■ EXERCISE OBJECTIVE ■
Nothing beyond the line containing "Carbossiterapia (817, 688)" is to be printed; print exactly each line from the start of the records below through that line, leaving out pictures.

■ SUPPLIED MATERIAL ■

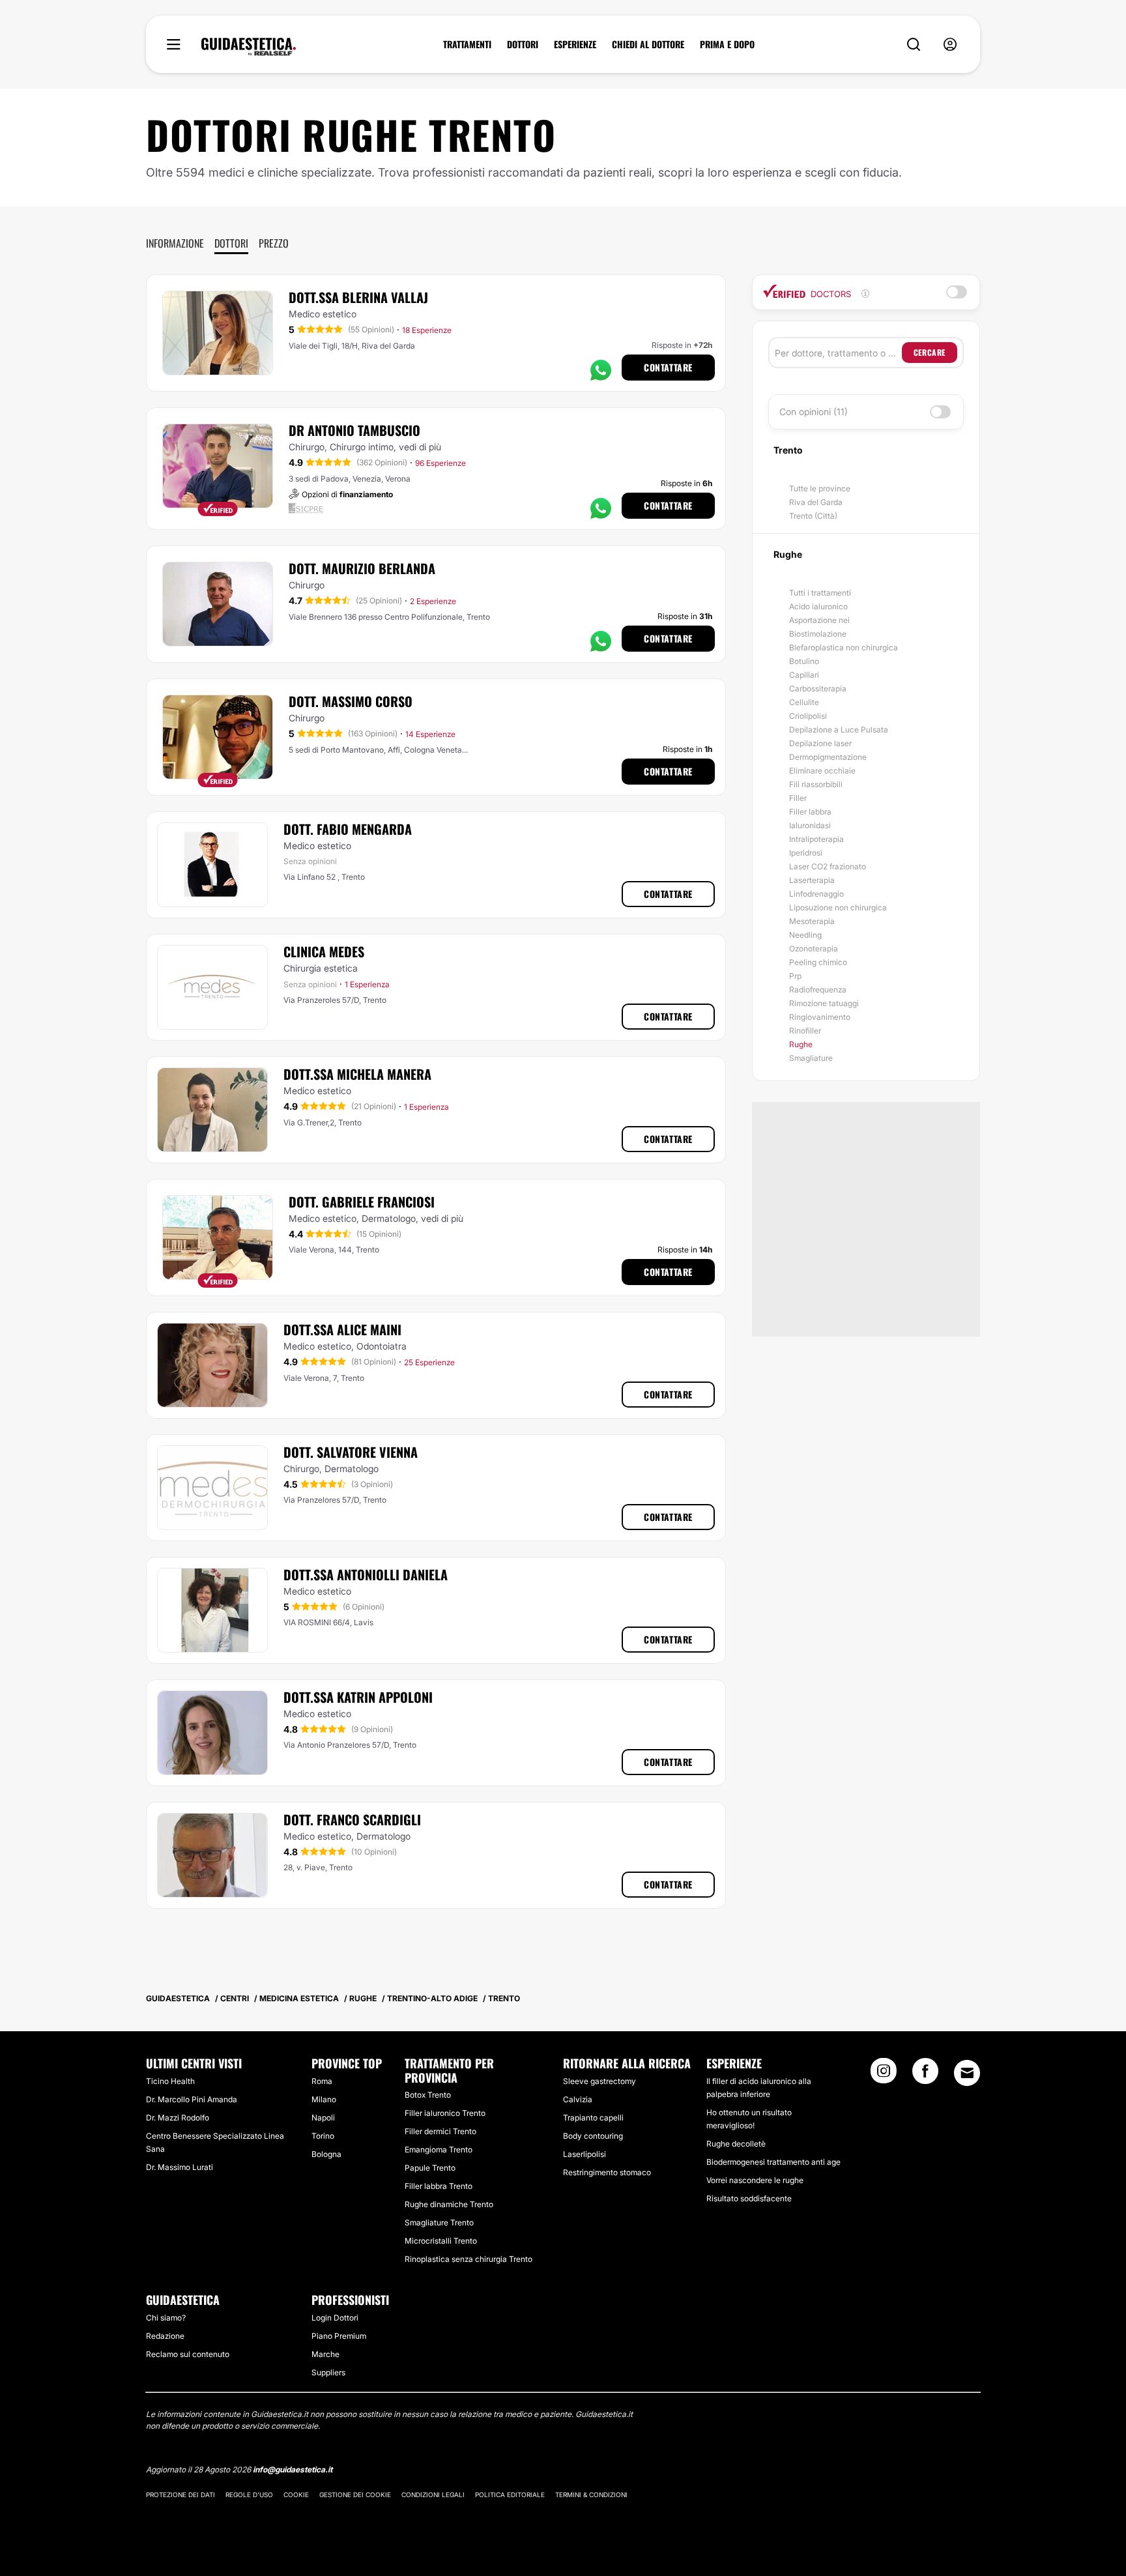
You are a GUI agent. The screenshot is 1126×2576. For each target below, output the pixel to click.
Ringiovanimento (819, 1017)
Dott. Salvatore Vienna (350, 1452)
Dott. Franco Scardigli (352, 1819)
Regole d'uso (249, 2494)
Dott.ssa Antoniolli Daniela (365, 1574)
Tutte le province (819, 488)
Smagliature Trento (439, 2222)
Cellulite (804, 702)
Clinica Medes (323, 951)
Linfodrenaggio (816, 894)
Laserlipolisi (584, 2154)
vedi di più (420, 446)
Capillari (804, 675)
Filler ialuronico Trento (445, 2113)
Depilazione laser (820, 743)
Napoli (323, 2117)
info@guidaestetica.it (292, 2469)
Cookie (296, 2494)
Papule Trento (430, 2168)
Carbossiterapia (817, 688)
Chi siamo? (166, 2318)
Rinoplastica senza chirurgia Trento (468, 2259)
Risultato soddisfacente (749, 2198)
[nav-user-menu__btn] (950, 44)
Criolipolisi (808, 716)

■ WRITTEN SOLUTION ■
You are a GUI agent. The screenshot is 1126×2576. For each target below, output the pixel to click.
Ringiovanimento (819, 1017)
Dott. Salvatore Vienna (350, 1452)
Dott. Franco Scardigli (352, 1819)
Regole d'uso (249, 2494)
Dott.ssa Antoniolli Daniela (365, 1574)
Tutte le province (819, 488)
Smagliature Trento (439, 2222)
Cellulite (804, 702)
Clinica Medes (323, 951)
Linfodrenaggio (816, 894)
Laserlipolisi (584, 2154)
vedi di più (420, 446)
Capillari (804, 675)
Filler ialuronico Trento (445, 2113)
Depilazione laser (820, 743)
Napoli (323, 2117)
info@guidaestetica.it (292, 2469)
Cookie (296, 2494)
Papule Trento (430, 2168)
Carbossiterapia (817, 688)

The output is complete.